To conduct this critically important study, the Hochul administration chose the Olson Group, a Virginia-based consulting firm specializing in disaster response. In December 2022, the firm was given a $4.3 million contract with a one-year deadline, later extended by six months.

The firm was not given subpoena power to obtain testimony and documents from uncooperative witnesses, nor did it have the ability to solicit outside input through public hearings.

Still, its report stands to be the first comprehensive account of the coronavirus pandemic in New York, with analysis of the effectiveness of the state’s response and recommendations for bolstering its public health defenses going forward.

To fairly judge the quality of the Olson Group’s work, it’s important to state in advance what the state and its residents need from a study of this kind.

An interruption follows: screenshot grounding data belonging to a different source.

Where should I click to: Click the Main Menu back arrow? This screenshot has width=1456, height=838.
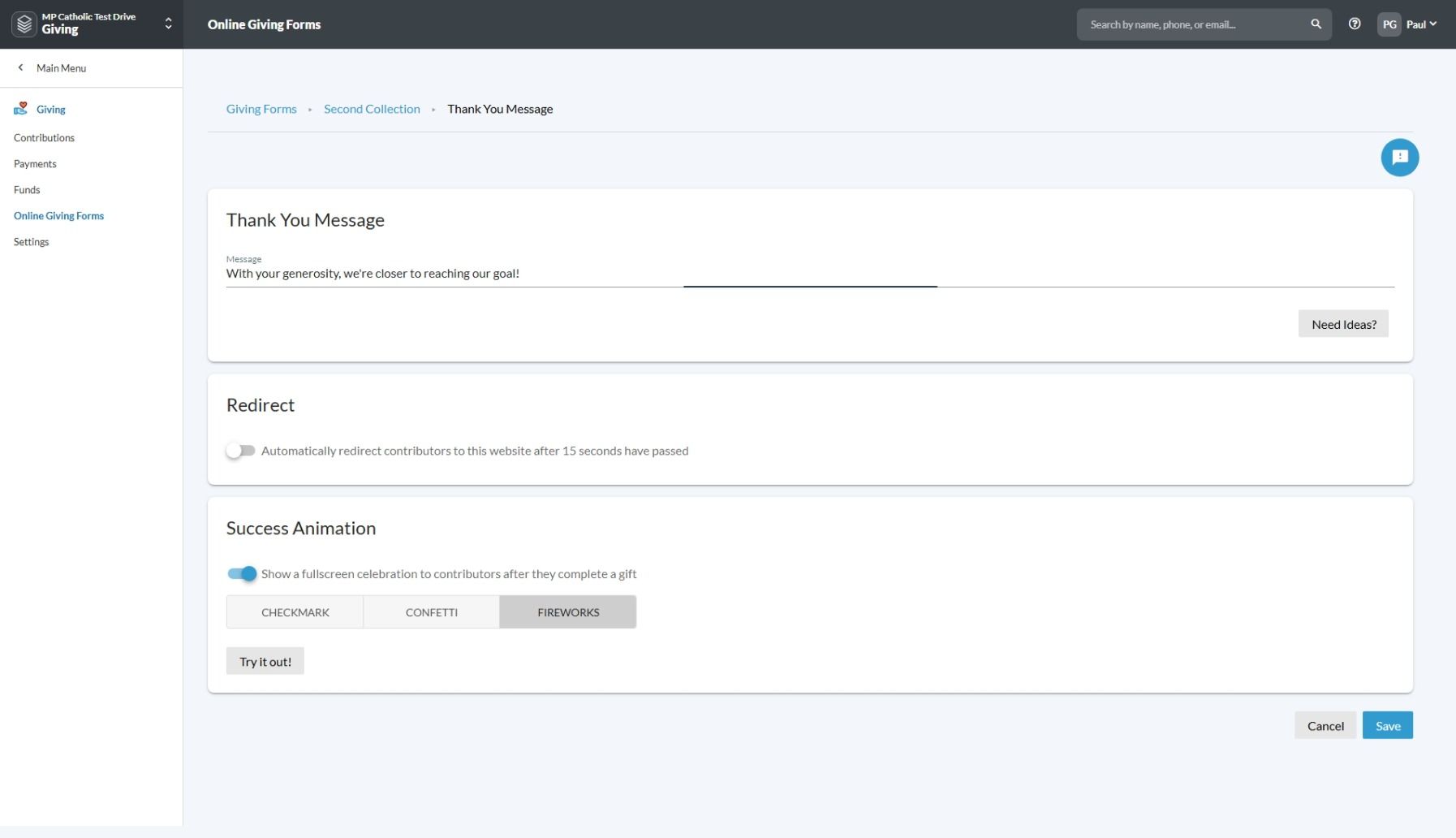21,68
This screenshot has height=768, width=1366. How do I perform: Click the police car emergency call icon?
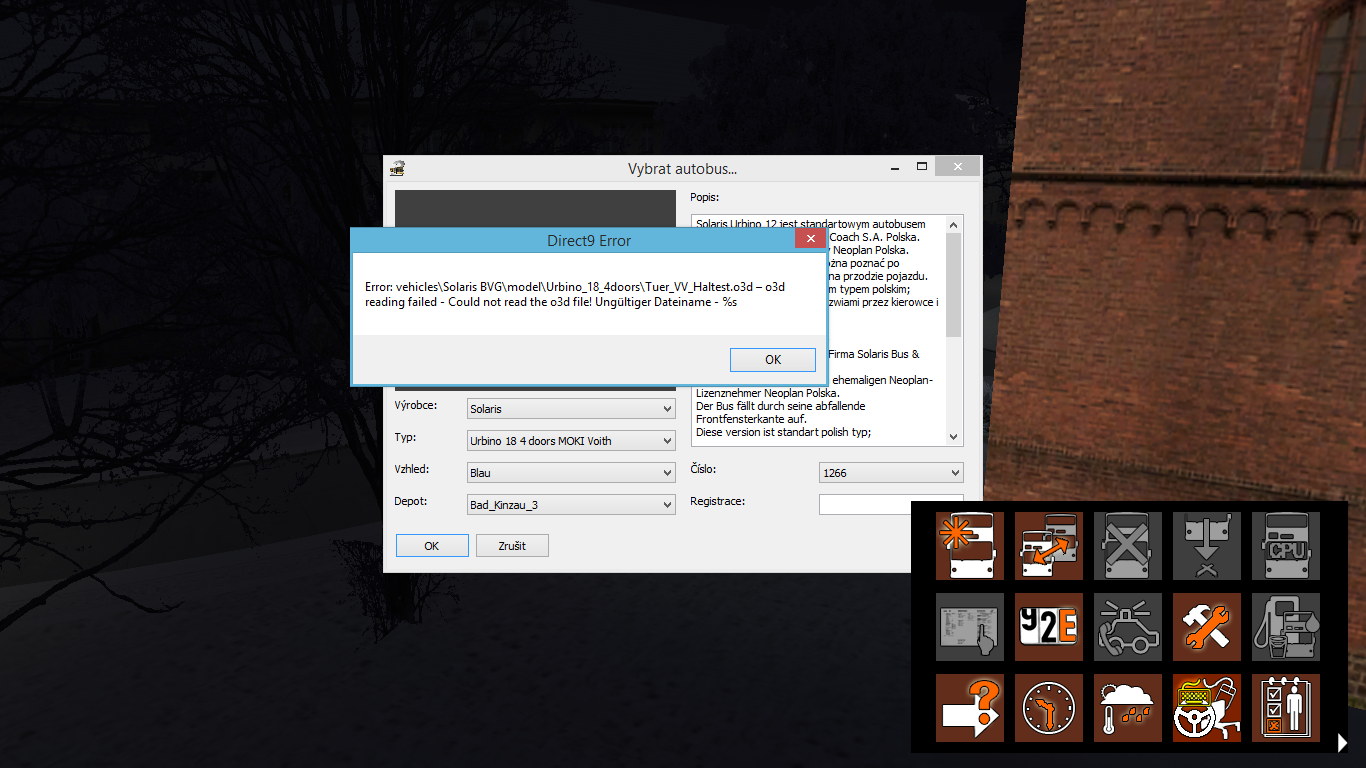[1127, 627]
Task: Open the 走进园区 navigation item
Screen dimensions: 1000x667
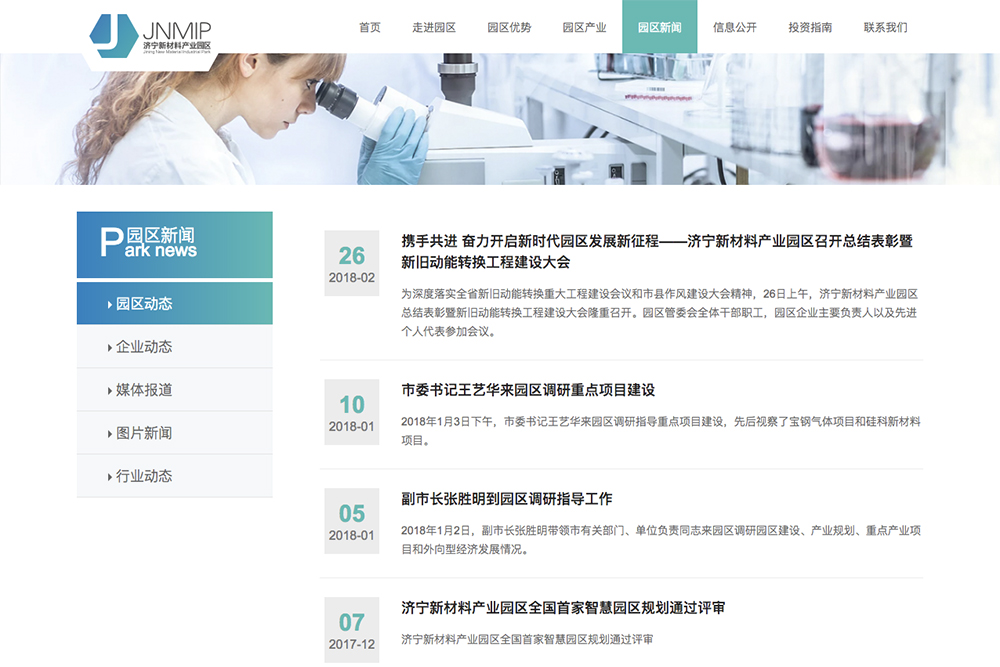Action: pos(434,27)
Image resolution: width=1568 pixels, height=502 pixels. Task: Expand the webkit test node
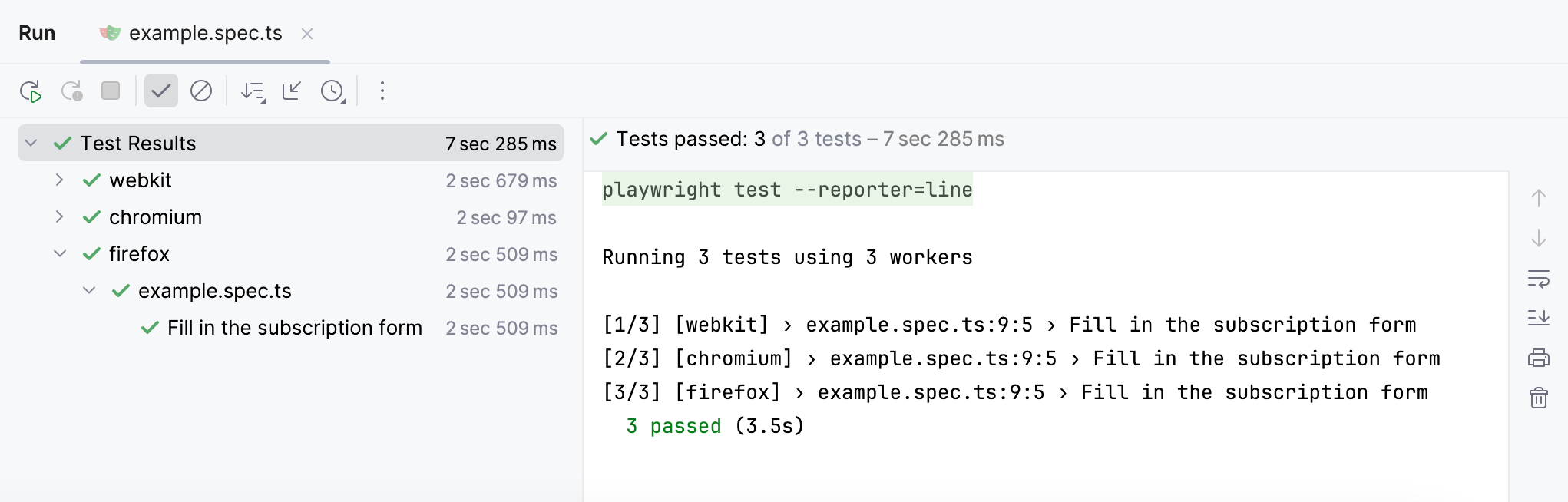pyautogui.click(x=60, y=180)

Here is a partial list of the questions and topics that should be addressed as part of a well-done after-action review:

Crisis planning

The state’s Comprehensive Emergency Management Plan is meant to guide official actions during pandemics and other disasters.

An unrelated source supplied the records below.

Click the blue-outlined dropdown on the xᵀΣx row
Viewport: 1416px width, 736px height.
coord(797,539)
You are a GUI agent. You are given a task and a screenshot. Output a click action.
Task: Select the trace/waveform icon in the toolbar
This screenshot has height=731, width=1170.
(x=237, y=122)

  • Did the plan as written in early 2020 give appropriate guidance?
  • Were there any topics the plan failed to address?
  • Was it sufficiently detailed to be useful in a crisis?
  • Were state officials aware of and trained for their prescribed roles?
  • Did the Cuomo administration follow the plan?
  • What updating does the plan need in light of recent history?


It’s apparent in retrospect that the virus reached New York in late January or early February and that its first wave likely peaked in mid- to late March.

Officials were late to understand both of these developments because they were tracking the outbreak mainly through laboratory testing—which was scarce at first and became more abundant over time.

State and city officials had access to alternate surveillance methodologies—such as flu tracking and surveys of emergency room utilization. These either failed to detect the initial Covid-19 outbreak or failed to get adequate attention from decision-makers.

  • Did the state’s and city’s surveillance systems show signs of a viral outbreak in early 2020?
  • Did the officials monitoring those systems respond appropriately?
  • How could those systems be improved?
  • How should routine testing of sewage effluent be used to monitor known threats or detect new ones?
  • What other surveillance technologies could the state be using for an early warning system?


Personal protective equipment and other critical supplies predictably ran short as the virus spread around the world—a problem compounded by the fact that PPE manufacturing was concentrated in China, where the crisis began.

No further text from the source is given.